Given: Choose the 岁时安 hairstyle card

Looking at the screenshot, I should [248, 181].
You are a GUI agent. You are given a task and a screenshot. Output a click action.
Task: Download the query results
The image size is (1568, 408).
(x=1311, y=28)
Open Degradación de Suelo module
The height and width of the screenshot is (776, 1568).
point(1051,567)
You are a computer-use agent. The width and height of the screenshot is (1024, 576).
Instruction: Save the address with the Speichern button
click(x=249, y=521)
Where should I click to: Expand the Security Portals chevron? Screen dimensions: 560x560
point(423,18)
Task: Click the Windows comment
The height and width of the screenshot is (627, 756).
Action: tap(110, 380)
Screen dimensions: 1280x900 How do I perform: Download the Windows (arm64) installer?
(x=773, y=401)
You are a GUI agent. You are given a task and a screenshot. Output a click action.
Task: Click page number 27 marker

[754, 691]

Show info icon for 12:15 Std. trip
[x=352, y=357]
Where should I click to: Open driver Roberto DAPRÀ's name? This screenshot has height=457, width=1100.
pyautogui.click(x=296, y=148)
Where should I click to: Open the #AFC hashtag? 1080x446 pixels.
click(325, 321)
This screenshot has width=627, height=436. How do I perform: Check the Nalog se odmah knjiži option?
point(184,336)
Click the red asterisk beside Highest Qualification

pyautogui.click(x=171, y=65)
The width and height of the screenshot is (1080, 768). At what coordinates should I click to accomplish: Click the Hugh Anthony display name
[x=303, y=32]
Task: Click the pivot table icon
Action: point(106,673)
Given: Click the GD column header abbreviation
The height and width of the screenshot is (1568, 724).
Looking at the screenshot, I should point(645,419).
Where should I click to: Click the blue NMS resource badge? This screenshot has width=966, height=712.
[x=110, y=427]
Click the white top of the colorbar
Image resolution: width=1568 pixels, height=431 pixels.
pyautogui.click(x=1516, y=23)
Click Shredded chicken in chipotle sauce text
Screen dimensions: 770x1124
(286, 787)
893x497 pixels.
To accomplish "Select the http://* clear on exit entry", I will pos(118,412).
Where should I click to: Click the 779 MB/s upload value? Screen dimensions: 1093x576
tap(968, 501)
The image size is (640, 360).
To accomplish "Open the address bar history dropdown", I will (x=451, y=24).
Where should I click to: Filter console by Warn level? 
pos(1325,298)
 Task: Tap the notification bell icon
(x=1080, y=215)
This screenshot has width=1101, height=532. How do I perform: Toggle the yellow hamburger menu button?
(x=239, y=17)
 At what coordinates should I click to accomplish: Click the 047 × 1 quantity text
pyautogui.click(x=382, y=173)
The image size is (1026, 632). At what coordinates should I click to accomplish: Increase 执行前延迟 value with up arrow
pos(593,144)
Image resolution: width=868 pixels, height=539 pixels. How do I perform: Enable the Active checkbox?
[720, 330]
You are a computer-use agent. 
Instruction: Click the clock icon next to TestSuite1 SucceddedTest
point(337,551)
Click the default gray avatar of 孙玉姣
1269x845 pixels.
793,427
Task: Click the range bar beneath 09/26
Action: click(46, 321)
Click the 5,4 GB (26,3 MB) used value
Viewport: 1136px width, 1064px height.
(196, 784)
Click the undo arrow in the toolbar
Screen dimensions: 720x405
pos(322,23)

## [TASK GOAL]
From the entries, copy every line in which the word "computer" occurs.

## [SOLUTION TO THIS TASK]
You are a computer-use agent. The width and height of the screenshot is (1024, 576).
You are a computer-use agent. 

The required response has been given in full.